Part 14: kubeadm init — Bootstrapping the Control Plane

"kubeadm init is one command. Getting it right is twenty configuration choices. We make those typed."


Why

kubeadm init is the one command that brings a Kubernetes control plane into existence. It is also the command with the most consequential configuration: the API server's advertise address, the pod CIDR, the service CIDR, the cluster name, the certificate parameters, the etcd location, the feature gates, the audit policy. Every choice locks in a property of the cluster that is expensive to change later.

The right way to call kubeadm init is via a typed ClusterConfiguration object passed as --config. The wrong way is a long command line with flags interpolated into a shell script. K8s.Dsl uses the typed config approach, generates it from the user's HomeLabConfig, and runs kubeadm init via a [BinaryWrapper] so the call itself is also typed.

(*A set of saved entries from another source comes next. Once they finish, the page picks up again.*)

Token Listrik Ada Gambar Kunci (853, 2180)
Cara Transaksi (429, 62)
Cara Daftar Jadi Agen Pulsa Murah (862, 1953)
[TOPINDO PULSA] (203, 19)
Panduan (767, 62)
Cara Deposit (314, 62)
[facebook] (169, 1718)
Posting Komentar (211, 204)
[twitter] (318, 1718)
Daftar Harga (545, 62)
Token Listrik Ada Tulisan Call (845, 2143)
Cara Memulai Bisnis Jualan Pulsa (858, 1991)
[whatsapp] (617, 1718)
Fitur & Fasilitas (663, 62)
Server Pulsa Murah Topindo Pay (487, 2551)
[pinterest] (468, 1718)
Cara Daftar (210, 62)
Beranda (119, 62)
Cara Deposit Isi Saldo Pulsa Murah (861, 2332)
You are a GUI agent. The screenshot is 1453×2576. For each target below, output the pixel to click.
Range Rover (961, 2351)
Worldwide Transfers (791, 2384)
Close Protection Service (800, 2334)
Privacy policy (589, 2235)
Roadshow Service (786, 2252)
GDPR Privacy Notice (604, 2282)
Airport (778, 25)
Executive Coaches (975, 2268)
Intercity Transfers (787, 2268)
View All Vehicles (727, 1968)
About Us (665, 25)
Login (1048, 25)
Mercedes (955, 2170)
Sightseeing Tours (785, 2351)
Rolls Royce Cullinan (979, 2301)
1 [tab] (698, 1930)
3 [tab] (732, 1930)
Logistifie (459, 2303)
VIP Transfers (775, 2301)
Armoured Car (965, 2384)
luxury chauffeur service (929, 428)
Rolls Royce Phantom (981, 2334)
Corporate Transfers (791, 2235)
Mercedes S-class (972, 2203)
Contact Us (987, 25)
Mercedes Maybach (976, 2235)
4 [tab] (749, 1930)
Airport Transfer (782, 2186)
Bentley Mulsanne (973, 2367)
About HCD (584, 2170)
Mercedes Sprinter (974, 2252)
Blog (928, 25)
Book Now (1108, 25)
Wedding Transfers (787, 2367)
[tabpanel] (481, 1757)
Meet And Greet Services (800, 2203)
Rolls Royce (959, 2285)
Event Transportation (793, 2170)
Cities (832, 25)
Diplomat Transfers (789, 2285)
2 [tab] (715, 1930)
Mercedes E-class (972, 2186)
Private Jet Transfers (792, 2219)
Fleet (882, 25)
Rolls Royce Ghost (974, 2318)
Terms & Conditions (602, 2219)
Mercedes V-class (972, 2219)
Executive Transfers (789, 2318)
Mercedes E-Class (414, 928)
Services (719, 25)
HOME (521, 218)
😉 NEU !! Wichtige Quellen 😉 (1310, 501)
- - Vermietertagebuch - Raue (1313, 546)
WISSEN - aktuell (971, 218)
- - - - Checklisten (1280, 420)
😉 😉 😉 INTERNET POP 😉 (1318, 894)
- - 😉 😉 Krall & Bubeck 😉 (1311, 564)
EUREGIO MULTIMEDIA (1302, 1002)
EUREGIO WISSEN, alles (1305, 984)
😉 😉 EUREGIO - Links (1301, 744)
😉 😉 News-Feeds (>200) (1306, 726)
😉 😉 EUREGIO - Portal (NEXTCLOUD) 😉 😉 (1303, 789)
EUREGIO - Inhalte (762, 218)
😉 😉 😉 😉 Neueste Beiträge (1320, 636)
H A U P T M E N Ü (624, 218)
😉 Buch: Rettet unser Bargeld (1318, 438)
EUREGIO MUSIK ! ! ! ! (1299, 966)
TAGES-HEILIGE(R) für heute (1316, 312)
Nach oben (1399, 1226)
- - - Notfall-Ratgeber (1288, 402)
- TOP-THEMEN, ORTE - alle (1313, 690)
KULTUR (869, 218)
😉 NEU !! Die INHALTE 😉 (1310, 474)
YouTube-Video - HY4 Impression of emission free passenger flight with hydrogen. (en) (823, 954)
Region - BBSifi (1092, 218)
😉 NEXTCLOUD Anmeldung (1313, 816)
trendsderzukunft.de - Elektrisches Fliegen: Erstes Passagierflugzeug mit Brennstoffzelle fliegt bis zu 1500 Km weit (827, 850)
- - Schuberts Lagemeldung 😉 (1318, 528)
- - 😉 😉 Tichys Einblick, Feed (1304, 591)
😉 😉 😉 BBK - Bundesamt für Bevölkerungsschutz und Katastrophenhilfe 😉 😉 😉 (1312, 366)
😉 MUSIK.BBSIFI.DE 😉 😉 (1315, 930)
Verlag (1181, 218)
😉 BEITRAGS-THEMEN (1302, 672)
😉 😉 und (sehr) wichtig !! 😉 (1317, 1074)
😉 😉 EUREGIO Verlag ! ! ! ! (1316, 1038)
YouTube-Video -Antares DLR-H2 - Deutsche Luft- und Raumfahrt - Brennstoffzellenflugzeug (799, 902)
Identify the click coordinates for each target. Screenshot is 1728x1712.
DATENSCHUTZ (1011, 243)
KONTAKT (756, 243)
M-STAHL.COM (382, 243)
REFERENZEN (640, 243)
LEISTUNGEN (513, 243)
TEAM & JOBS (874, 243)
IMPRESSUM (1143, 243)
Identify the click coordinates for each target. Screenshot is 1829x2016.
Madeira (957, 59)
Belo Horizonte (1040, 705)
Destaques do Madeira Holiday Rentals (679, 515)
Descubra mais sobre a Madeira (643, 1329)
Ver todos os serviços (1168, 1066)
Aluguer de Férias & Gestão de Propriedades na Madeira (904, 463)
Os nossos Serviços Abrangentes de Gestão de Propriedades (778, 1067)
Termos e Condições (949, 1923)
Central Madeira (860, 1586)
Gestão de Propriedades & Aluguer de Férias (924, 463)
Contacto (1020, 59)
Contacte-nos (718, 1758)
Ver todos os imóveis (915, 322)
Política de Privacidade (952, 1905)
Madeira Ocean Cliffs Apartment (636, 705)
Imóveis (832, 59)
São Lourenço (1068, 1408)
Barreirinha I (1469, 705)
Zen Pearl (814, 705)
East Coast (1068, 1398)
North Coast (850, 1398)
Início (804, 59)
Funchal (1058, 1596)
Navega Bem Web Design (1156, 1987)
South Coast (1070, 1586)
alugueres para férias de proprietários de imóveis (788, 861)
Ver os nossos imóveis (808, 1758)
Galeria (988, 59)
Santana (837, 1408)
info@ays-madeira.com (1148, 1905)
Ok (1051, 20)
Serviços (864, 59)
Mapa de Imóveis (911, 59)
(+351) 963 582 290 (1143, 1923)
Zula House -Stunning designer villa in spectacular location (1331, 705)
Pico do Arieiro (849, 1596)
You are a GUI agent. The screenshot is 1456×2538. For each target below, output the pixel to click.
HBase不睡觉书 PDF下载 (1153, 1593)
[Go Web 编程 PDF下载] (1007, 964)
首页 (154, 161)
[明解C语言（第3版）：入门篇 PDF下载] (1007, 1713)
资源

The thesis: KubeadmClient is a [BinaryWrapper("kubeadm")] partial class. KubeadmConfigGenerator produces the YAML config from the typed HomeLabConfig. The whole bootstrap is wrapped in a KubeadmInitSaga from the Saga toolbelt library so partial failures (e.g. the API server starts but cert generation fails) roll back cleanly.


The wrapper

[BinaryWrapper("kubeadm", HelpCommand = "--help", VersionCommand = "version -o json")]
public partial class KubeadmClient : IKubeadmClient
{
    [Command("init")]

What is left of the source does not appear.